# Silva Reqest



## WarHERO (Dec 31, 2006)

The Request:A cool A.Silva banner

Pics:Any the designer can find

Title: Anderson Silva


Sub-Text: WarHERO

Colors: Black & Red


Size: 400 x 200


Avatar?: NO

Other Notes: I would like only about 1 or 2 pictures of him in the sig since I don't want my text overlapping the picture. Thanks in advance to everyone. All attempts will be greened. :thumb02:


----------



## Composure (Jun 24, 2008)

I'll work on it for ya.









/


----------



## NikosCC (May 16, 2007)

Composure said:


> I'll work on it for ya.
> 
> 
> 
> ...


The first one is good i like how the WarHero is on the side its different. The only thing is i think maybe one of the Silva pictures should stand out more instead of being totally red.. But thats just my opinion WAR might like it the way it is.. Great work tho man..

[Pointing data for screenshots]
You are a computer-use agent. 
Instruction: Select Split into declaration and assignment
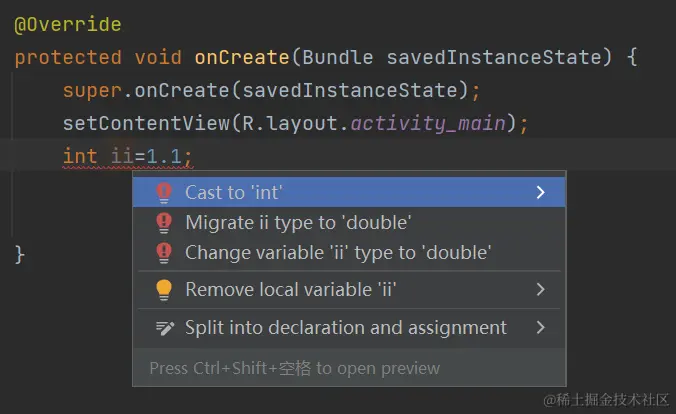tap(345, 328)
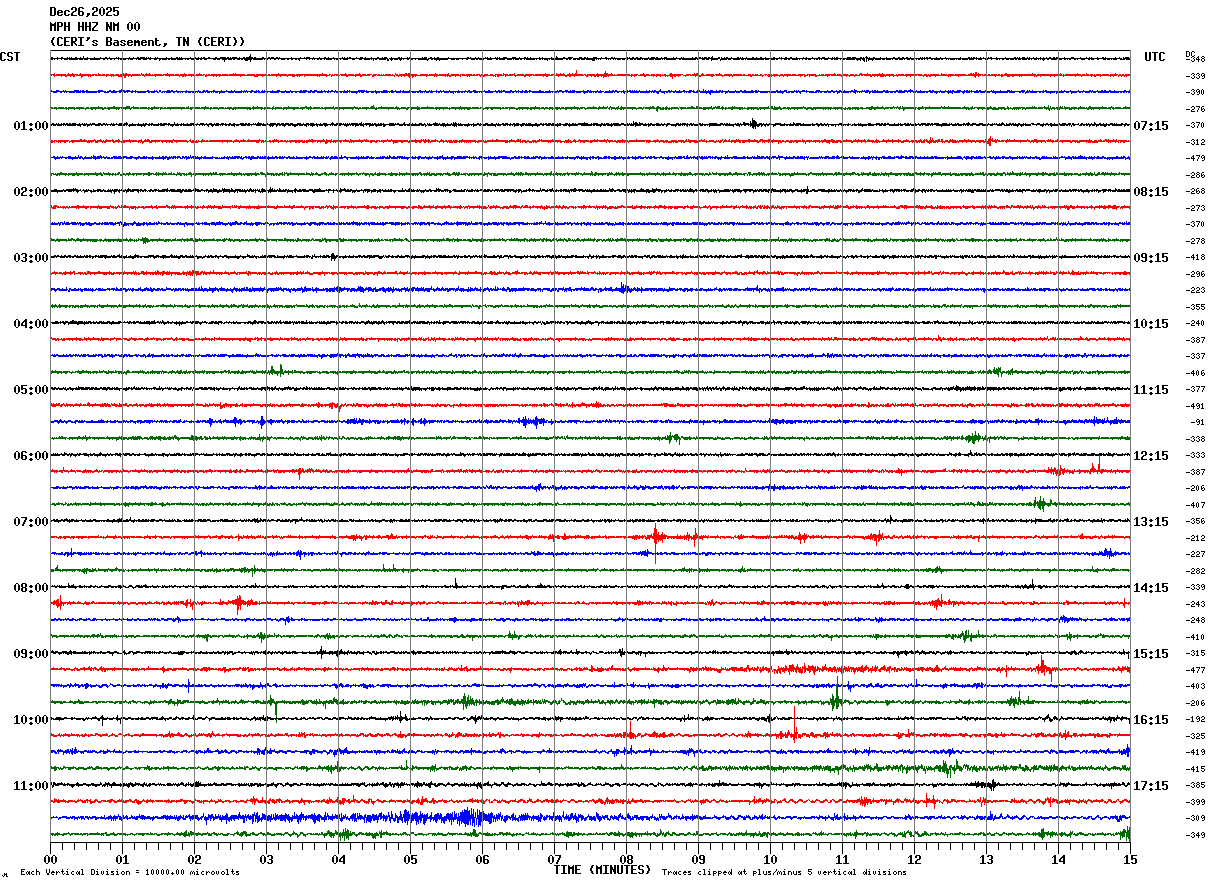
Task: Click the UTC timezone header
Action: (x=1155, y=57)
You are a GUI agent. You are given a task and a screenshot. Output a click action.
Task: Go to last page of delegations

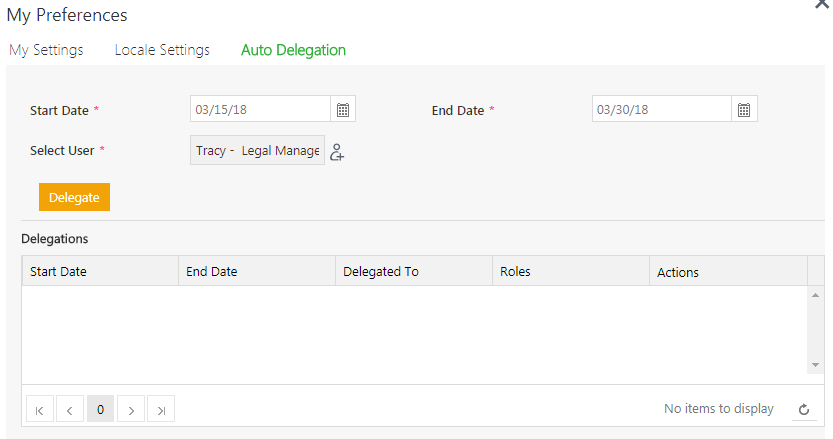tap(161, 409)
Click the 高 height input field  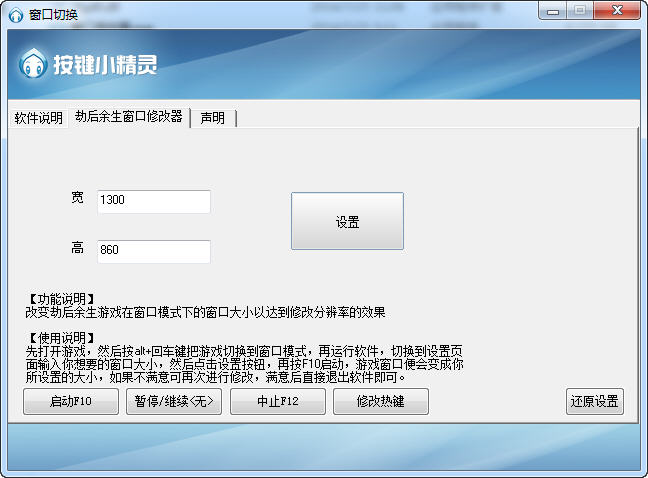pyautogui.click(x=153, y=251)
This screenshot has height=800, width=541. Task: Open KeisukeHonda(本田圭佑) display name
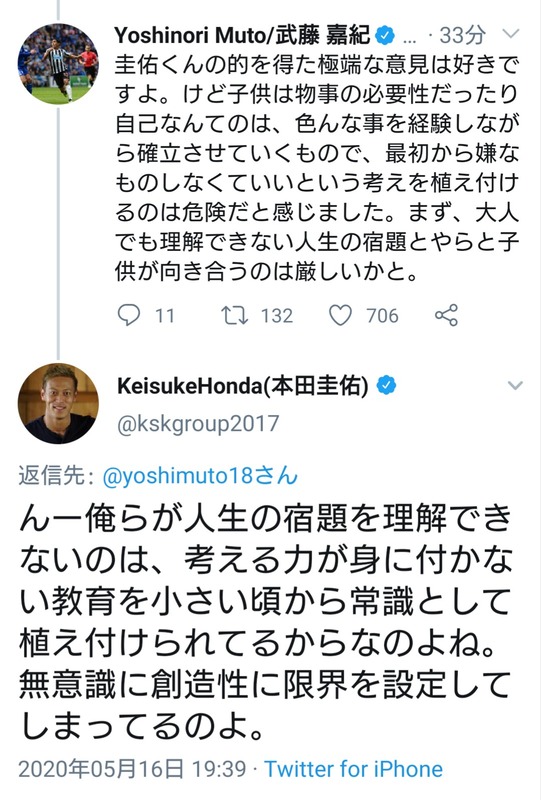pos(243,386)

**INSTRUCTION 1**
What size does the Anderson Silva banner thread give for the banner?
**INSTRUCTION 2**
Please carry on the Anderson Silva banner thread from its last post.

**RESPONSE 1**
400 x 200

**RESPONSE 2**
----------



## WarHERO (Dec 31, 2006)

Thats pretty awesome. That's almost too much red for me though. Is there anyway you could make the same sig with a diff color scheme? Sig is good though!


----------



## Composure (Jun 24, 2008)

?


----------



## plazzman (Mar 29, 2007)

I like the red, but a little more white would have done the job very well. Perhaps make the octagon b/w with high contrast.


----------



## WarHERO (Dec 31, 2006)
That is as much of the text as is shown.